In this study, the rbcL region of durians has different lengths, ranging from 527 to 578 bp (Table 2). These differences, both partial and complete, have been reported by several researchers. For example, Kumekawa et al. [36] have reported that durian (D. zibethinus) has a partial rbcL of 250 bp, and Amandita et al. [37] about 500 bp. In complete, this germplasm has the rbcL sequence of 1428 bp [38].
Further, a new DNA barcoding motif was discovered in the multiple sequence alignment of the rbcL of durians, in which a conserved region is introduced by polymorphism or other mutational events (Fig. 3). Based on Table 2, the rbcL durians of Kalimantan showed 23 variable sites or mutational events, and all are substitutions (transition-transversion), and no indels are present. According to Clegg [39], complete codon insertions/deletions are occasionally found in the gene, demonstrating a conservative pattern of nucleotide replacement. In general, grasses and other plant species such as Orchidales, Liliales, Bromeliales, and Arecales have a >5-fold differential in rbcL substitution rate [39].
According to Dong et al. [40], this gene represents distinctions in molecular evolution mode and tempo in angiosperms, monocotyledons, Gramineae, and Elymus. In another study, the inter/intrageneric levels of rbcL were highly efficient in Cornaceae, Cupressaceae, Ericaceae, and Graniaceae [34]. The rbcL gene evolved more quickly in annual plants, particularly in the Asteridae and Poaceae families, and was dubbed “most morphologically advanced forms” in these families [41].

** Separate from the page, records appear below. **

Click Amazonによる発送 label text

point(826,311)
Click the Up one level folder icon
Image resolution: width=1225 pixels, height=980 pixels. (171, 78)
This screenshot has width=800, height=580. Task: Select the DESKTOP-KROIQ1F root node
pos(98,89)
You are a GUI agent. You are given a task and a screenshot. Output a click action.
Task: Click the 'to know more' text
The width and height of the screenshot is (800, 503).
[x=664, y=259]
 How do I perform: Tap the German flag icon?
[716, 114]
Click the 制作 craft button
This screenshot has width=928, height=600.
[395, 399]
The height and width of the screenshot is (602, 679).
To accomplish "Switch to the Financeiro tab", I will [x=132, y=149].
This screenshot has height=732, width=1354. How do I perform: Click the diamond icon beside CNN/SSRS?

Genetic diversity and its benefits
In this study, exotic durian (Durio spp.) germplasm originally from Kalimantan, Indonesia, has a low genetic diversity, shown by nucleotide diversity (π%) of 0.24 (Table 2). The low level of genetic diversity may be attributed to a combination of founder effects and subsequent bottlenecks encountered in its short domesticated history [42]. While the founder effect is a ubiquitous domestication bottleneck, millennia of cultivation and dissemination into new habitats have provided a considerable opportunity in selecting novel diversity in most crops [42].
Referred to Teixeira and Huber [43], low genetic diversity is often interpreted as an indicator of inbreeding depression and increased genetic drift. In other words, inbreeding, genetic drift, restricted gene flow, and small population size contribute to a genetic diversity reduction. Accordingly, populations lacking genetic diversity often exhibit an increased extinction rate [44]. Ujvari et al. [45] also reported that a decline in genetic diversity is linked to an increased risk of inbreeding depression, resulting in decreased growth rate, fertility, fecundity, and offspring viability, as well as in increased vulnerability to pathogens. Furthermore, a loss of genetic diversity would harm individual fitness with increased susceptibility to disease and parasites [44] and limits a population’s ability to respond to threats in reduced long- and short-term survival of endangered species [46].
Compared to other studies with similar markers used, durian (Durio spp.) germplasm from this region has a high diversity. For example, tidal swamp rice (Oryza sativa) shows a genetic diversity of 0.086. According to Teixeira and Huber [43], high levels of genetic diversity are beneficial to promoting population survival and guaranteeing the adaptive potential of natural populations in the face of rapidly changing environmental pressures. These principles are reflected in strategies such as genetic rescue, where the genetic diversity of a threatened or endangered population is increased by facilitating gene flow from a population with high levels of diversity [43].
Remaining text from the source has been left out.